Data excerpts
• • • • • • •

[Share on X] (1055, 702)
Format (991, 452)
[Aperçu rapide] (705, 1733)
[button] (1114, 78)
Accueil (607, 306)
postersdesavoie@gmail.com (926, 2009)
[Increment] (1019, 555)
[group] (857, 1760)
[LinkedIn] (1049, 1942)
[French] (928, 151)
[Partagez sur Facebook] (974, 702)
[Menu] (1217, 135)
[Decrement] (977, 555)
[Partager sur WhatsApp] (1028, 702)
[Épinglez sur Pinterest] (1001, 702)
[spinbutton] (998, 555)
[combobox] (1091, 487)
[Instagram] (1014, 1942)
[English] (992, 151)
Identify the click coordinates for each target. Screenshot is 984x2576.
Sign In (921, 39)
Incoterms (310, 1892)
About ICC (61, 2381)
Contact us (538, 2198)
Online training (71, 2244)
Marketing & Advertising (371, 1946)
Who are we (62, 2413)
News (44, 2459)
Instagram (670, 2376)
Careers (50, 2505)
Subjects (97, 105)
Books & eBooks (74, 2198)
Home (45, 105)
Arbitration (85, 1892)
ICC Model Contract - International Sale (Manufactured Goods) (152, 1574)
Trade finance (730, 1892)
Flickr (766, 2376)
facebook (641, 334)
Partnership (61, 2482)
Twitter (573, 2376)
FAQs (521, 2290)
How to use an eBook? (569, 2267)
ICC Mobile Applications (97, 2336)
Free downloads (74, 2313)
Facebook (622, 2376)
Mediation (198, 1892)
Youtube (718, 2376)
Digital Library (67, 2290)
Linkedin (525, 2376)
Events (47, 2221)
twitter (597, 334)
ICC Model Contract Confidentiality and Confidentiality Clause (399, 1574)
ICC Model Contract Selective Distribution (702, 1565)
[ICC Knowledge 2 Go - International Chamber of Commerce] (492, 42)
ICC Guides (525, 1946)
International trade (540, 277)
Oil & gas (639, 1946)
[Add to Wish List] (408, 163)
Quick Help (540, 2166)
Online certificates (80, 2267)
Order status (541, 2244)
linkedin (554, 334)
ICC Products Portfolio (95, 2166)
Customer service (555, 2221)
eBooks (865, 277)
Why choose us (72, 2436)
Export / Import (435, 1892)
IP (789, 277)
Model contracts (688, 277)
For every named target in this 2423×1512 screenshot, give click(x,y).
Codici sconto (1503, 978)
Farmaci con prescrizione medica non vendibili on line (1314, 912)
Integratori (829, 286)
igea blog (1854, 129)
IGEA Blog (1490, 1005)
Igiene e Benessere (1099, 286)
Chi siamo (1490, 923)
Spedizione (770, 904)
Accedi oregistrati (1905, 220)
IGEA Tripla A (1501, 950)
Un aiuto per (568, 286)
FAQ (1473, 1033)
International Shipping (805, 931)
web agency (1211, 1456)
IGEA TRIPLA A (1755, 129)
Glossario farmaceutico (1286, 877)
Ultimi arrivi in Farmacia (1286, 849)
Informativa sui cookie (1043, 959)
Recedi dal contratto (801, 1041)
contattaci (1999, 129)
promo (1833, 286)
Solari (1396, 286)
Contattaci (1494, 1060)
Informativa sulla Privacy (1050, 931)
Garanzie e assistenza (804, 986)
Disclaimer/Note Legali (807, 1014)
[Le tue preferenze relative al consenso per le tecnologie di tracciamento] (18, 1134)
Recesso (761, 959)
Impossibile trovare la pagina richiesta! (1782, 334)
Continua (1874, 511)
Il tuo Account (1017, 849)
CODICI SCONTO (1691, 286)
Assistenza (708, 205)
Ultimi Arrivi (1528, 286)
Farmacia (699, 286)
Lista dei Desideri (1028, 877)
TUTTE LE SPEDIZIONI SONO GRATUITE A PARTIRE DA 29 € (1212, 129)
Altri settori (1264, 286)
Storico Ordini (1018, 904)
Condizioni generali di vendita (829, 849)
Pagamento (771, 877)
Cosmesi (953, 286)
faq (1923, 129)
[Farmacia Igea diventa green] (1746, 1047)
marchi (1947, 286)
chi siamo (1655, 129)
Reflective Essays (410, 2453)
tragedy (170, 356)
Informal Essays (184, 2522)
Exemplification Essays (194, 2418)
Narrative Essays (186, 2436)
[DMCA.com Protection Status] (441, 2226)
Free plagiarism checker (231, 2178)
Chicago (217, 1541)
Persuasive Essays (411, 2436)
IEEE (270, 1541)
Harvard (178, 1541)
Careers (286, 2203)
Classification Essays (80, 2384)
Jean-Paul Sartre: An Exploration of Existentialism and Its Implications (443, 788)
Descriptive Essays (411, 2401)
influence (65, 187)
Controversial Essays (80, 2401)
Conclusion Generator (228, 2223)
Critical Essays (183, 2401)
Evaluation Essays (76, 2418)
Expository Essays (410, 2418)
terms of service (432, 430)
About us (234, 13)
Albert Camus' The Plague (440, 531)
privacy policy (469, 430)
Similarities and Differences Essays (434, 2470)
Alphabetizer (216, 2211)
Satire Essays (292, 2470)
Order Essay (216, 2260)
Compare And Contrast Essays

• • • • • • •

■ **Work instruction**
Go through the lines above and count those that include "click"; give the total and nothing more.

■ **Completed exercise**
2